== Text excerpt
This works, except the output is pretty garbled and unusable. For instance:
- the Router's command prompt is always printed twice (on separate lines)
- password entry is not masked (ie it shows what you are typing)
- although normal entry isn't repeated (ie a typed command does not get doubled)
- streaming output often breaks (ie listing the configuration stops prematurely)
- ctrl-a, ctrl-e etc to move the cursor does not work

Any ideas on this one? I'd appreciate any! Maybe a better way of doing this? Thanks!


----------



## DutchDaemon (May 12, 2009)

I have a feeling that this is not feasible, because inetd is normally used to start daemons, not programs. The cu program may not have built-in logic that can handle anything other than a local console to deliver output to. So things like line breaks (or even lines) may be misinterpreted/garbled because they're not displayed on a local console, but transported/packaged over a tcp/telnet connection.

An alternative approach might be to turn the serial connection command into a shell script, create a special user for this type of activity (user 'console', for example), and set that shell script as its login shell. That special user ssh's into the box, and the shell starts (dropping the user in a serial console, ready to use -- closing it closes the shell, which closes ssh). Just a thought, probably needs ironing out.


----------



## megagram (May 12, 2009)

Thanks for the reply; I appreciate the input.

However, do you (or anybody else) know of another solution that I could implement here. I know this can be done using a Cisco router as the console server (connecting via telnet on various ports 2000 and above) to reach directly-connected serial devices.

Any help or advice is aprpeciated. Thanks!


----------



## DutchDaemon (May 12, 2009)

There are appliances for that purpose, yes (console servers, they go by different names). It's basically a box with serial connections on one end and an ethernet interface on the other, which provides an out-of-band connection to servers. Each serial interface has its own port number on the IP address on the ethernet interface. I used to admin a bunch of servers in the US from the Netherlands like that -- single-user mode and all. Next to it was a box for (cycling/managing) the power connections. They all cost quite a lot of money though, and I'm not sure about ways to emulate that kind of functionality using a FreeBSD box.


----------



## gordon@ (May 12, 2009)

There is an article on setting up a FreeBSD based console server. It's a bit dated, but it should help you on your way:
http://www.freebsd.org/doc/en/articles/console-server/index.html

Basically, it looks like you will probably want to use a program like:
http://www.conserver.com/
which claims to have "reverse telnet" functionality.


----------



## megagram (May 12, 2009)

Thanks for the reply, Gordon. I looked at this already but it appears that I would need to use the conserver client program to initiate connections. The trouble is, all of the clients would be Windows-based machines which cannot run the conserver client. I need basic Telnet connectivity.


----------



## tingo (May 16, 2009)

What about comms/comserv?


----------
====
◆ **Work to complete**:
**1.** In the forum thread about serial console access, which ports does megagram say a Cisco router acting as a console server uses for telnet connections?
**2.** From the rows below, print everything from the line containing "y). The image size is (1456, 819)." down to the line containing "The height and width of the screenshot is (795, 1265).", with no changes.
== Supplied material
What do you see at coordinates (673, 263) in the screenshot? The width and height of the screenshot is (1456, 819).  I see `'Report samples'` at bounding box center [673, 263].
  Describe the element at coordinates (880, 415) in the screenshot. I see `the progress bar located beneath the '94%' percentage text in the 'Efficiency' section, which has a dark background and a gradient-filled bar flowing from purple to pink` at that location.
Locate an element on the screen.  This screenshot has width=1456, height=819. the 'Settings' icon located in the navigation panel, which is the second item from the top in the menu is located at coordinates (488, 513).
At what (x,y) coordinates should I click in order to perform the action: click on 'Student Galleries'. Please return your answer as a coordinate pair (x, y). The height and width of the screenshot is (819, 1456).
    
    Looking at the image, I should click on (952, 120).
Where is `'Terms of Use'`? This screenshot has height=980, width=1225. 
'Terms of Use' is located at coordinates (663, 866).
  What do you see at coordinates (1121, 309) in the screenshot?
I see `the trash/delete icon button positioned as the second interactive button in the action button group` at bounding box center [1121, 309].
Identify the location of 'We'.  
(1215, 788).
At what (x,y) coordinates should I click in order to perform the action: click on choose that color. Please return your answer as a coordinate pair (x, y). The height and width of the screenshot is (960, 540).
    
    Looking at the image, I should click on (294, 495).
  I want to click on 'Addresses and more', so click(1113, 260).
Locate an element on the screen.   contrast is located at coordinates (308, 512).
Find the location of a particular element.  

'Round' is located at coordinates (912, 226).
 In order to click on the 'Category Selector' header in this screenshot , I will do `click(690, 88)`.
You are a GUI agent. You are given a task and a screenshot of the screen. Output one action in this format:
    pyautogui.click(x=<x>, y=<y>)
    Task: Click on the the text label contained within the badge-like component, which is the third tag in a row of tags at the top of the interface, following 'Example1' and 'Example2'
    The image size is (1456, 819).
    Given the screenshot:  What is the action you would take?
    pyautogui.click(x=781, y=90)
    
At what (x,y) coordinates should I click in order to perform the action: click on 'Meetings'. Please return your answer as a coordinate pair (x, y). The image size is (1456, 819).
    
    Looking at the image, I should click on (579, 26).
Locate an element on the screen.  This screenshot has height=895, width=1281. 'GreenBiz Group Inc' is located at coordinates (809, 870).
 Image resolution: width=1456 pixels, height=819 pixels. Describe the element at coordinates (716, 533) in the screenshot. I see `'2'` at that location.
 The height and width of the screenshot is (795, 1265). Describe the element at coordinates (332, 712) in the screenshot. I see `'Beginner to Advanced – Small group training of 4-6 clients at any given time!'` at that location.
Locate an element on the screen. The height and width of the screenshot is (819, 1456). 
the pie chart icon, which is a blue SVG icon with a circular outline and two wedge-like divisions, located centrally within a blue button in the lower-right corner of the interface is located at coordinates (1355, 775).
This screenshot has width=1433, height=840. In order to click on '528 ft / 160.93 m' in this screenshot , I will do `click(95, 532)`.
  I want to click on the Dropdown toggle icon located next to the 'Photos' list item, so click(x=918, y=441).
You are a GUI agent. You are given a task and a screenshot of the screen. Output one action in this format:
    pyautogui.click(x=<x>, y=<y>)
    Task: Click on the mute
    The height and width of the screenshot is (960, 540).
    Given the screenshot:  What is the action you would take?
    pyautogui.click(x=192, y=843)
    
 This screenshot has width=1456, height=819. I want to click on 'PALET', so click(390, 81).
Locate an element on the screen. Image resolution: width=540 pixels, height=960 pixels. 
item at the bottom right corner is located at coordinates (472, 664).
====
◆ **Complete answers**:
**1.** Various ports 2000 and above.

**2.**
At what (x,y) coordinates should I click in order to perform the action: click on 'Meetings'. Please return your answer as a coordinate pair (x, y). The image size is (1456, 819).
    
    Looking at the image, I should click on (579, 26).
Locate an element on the screen.  This screenshot has height=895, width=1281. 'GreenBiz Group Inc' is located at coordinates (809, 870).
 Image resolution: width=1456 pixels, height=819 pixels. Describe the element at coordinates (716, 533) in the screenshot. I see `'2'` at that location.
 The height and width of the screenshot is (795, 1265). Describe the element at coordinates (332, 712) in the screenshot. I see `'Beginner to Advanced – Small group training of 4-6 clients at any given time!'` at that location.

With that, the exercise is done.